In all three developments, which total almost $3 billion in investments by Harrah's and its partners, the casino complexes will be the largest of their kind in each particular country.

And Loveman has the company's sights trained on one additional international project, one of two potentially lucrative casino locations in Singapore.

In an interview Wednesday from Madrid, Loveman said there is a marked change in international gaming attitudes, especially in Europe. Casino customers are desiring more of a Las Vegas-style, all-inclusive resort experience rather than the traditional small and intimate setting.

Most European casinos, he said, offer limited services.

"I think this project (in Spain) and the projects we've announced show that international customers are attracted to the Las Vegas resort setting," Loveman said. "These projects are all in important markets where there isn't a high-quality gaming experience."

The projects offer an avenue for Harrah's to bring the Caesars brand, which the company purchased in June as part of its $9 billion buyout of Caesars Entertainment, into international jurisdictions. He said, however, Harrah's was still assessing whether to use the Caesars theme in Slovenia, which borders Italy and is expected to draw upon a large Italian customer base.

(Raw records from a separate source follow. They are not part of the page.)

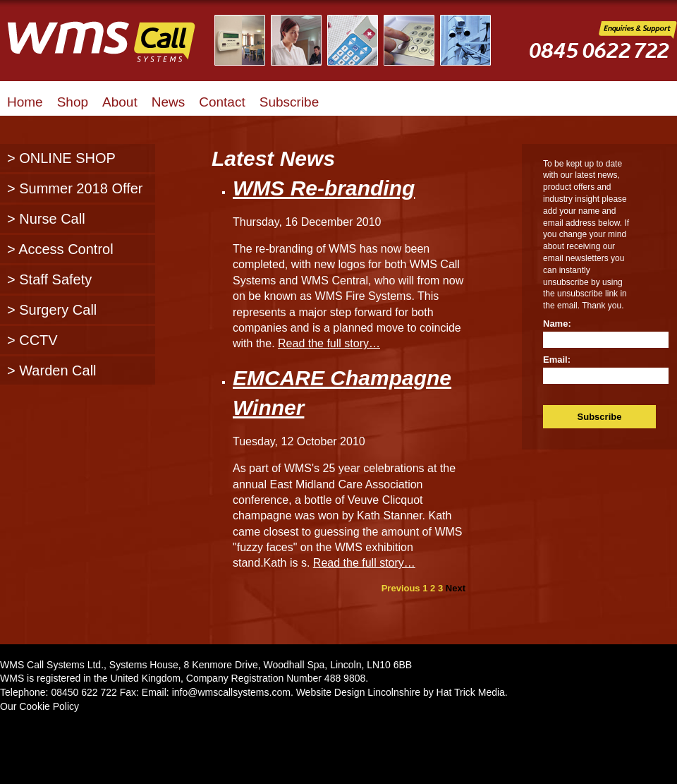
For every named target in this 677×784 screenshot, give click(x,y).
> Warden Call (51, 370)
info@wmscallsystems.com (231, 692)
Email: (556, 359)
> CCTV (32, 340)
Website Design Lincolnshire (358, 692)
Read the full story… (329, 343)
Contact (221, 102)
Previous (401, 588)
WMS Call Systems (113, 49)
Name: (557, 323)
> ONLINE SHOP (61, 158)
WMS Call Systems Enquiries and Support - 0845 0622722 (603, 50)
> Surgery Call (51, 310)
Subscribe (289, 102)
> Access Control (60, 249)
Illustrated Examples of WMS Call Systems (361, 40)
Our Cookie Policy (39, 706)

Loveman said the three projects, which include casinos, upscale hotels, golf courses, spas, retail, entertainment and other amenities, could all be under construction at the same time next year.

"After the merger, we set aside the organizational resources to create a unit of people dedicated to building new Caesars projects," Loveman said.

In Singapore, Harrah's is hoping to land the casino-resort contract in the Marina Bay district with its partner, Keppel Land, a Singapore-based real estate developer. Loveman said if the company doesn't win the bid for that site, it will bid on a second Singapore project .

Loveman said the recently announced international projects will play a role in showing the Singapore government that Harrah's is committed to international development.

"(Singapore) is a beneficial byproduct, but that's not the primary reason behind these developments," Loveman said. "These are terrific business opportunities for the company."

Harrah's will finance the international projects differently than its domestic projects, Loveman said. And with partners, the company won't be responsible for the entire project.

Wall Street seemed somewhat supportive of the deals. Shares of Harrah's traded up as much as $1 higher for part of Wednesday's session on the New York Stock Exchange. However, Harrah's ended the day lower at $68.07, off 45 cents, or 0.66 percent.

Deutsche Bank gaming analyst Marc Falcone said the international investment is low risk with limited capital but offers a high return that includes increased brand awareness.